Well, as calm as someone could be in front of their nemesis, he still glares with a sharpness of a brand-new knife tho'
"We need to talk, lets go…" he said with a raspy voice, as soon as I finished packing my stuff, he grabbed me and drag me to the roof,
"Since when you have a quirk huh" he asks with a venom in his voice
"You think you're better than me so that you do not teel me that you have a quirk?!" his voice starts to rise and rise
"YOU THINK YOU'RE BETTER THAN ME HUH?!" he yells at me opening his palm letting some explosions go off
"I never have any quirk Bakugo-san" I replied calmly, but inside I'm preparing to get rid of him once and for all
"LIAR! You swat away my explosions like it was nothing! Only my mother could do that! You MUST have a quirk"

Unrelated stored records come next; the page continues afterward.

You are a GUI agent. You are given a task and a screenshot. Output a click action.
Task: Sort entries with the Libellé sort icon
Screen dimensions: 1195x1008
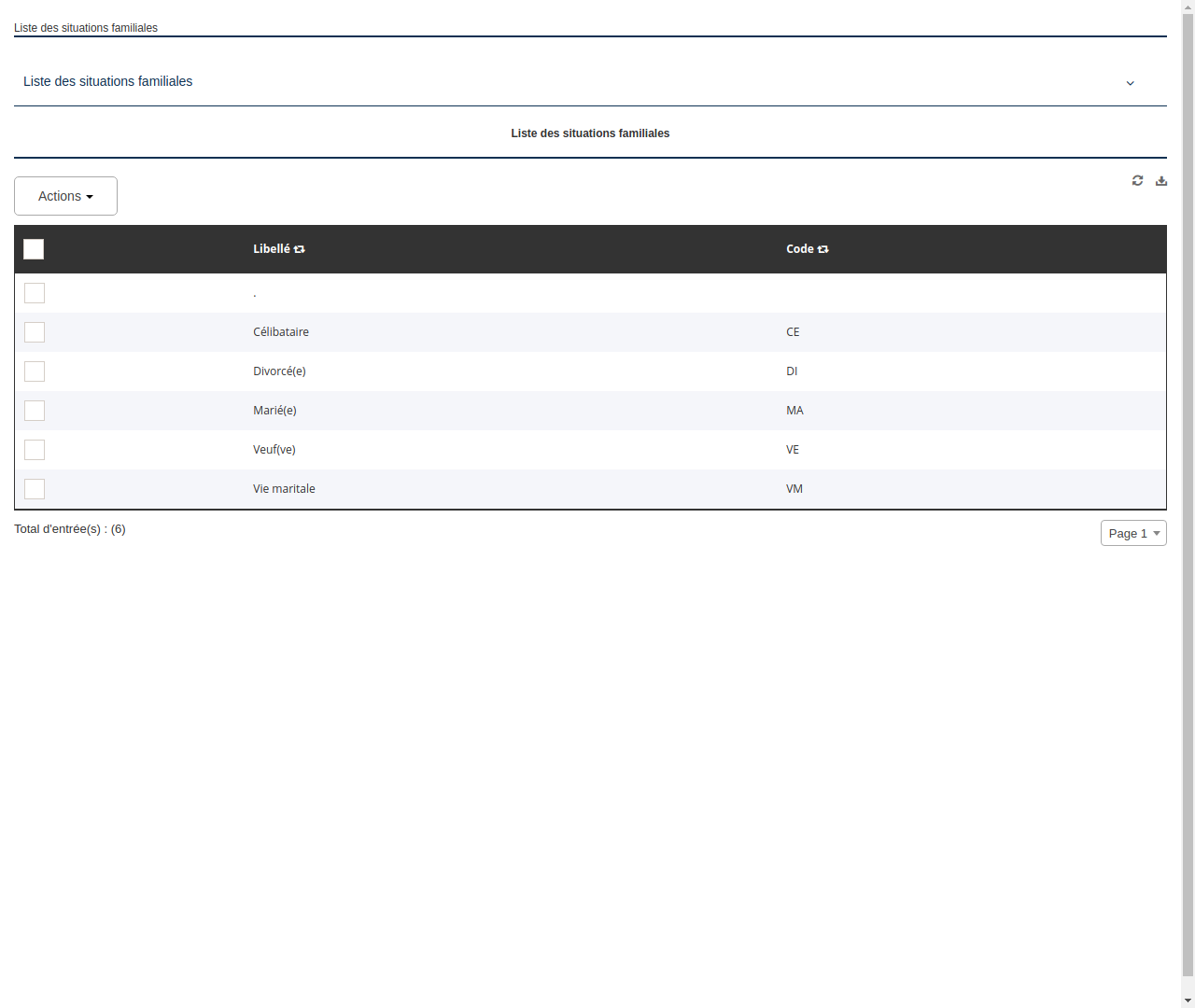299,249
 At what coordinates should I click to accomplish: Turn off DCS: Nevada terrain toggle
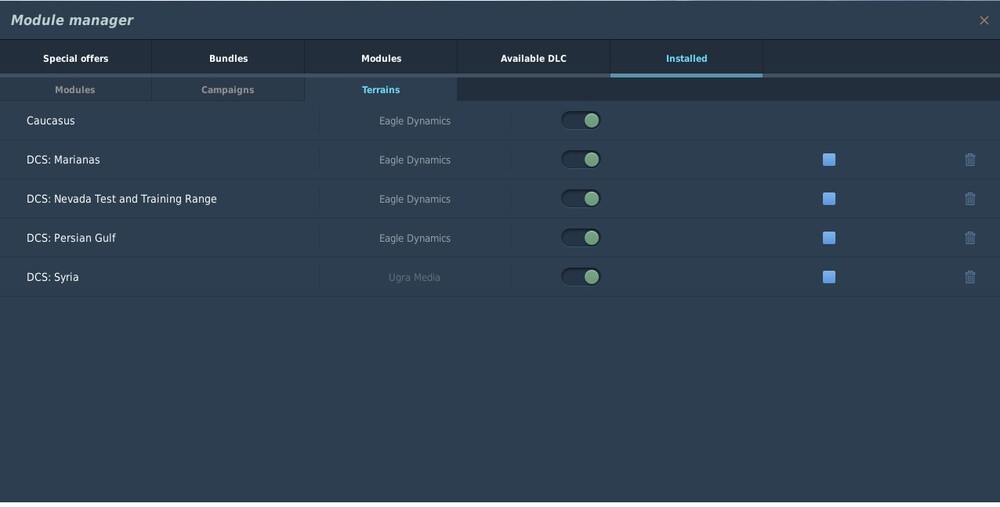click(x=581, y=199)
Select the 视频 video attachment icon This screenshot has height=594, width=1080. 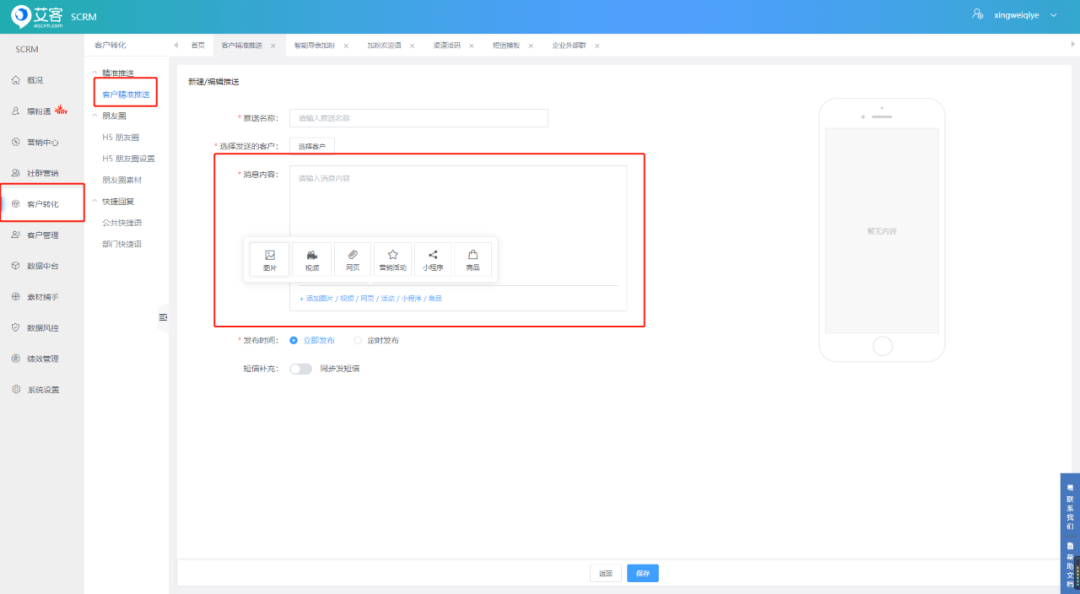point(312,259)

"I might be not having a quirk Bakugo-san, but I never said that I was powerless" I clarified to him
"So, you have quirk? Since when? Why won't you tell me?" he asks again with a bewildered face
"Why would I tell you? My tormentor, why would I tell anything to someone who looks down on me, said that I'm a failure, a waste sack of space, that I should jump myself" I said with a cold, steel voice
"I'm just joking Deku, you know that" he scoffs, still trying to look high and mighty.
When he said that, I nearly summon my Last Word and blow his brain then and there. How dare he… HOW dare he… HOW DARE HE! Call such actions as a joke, as a prank, he… HE TORTURE ME FOR HIS OWN SAKE! I could stand Savathun's trickery and lies, I could stand Lakshmi fear-mongering attitude…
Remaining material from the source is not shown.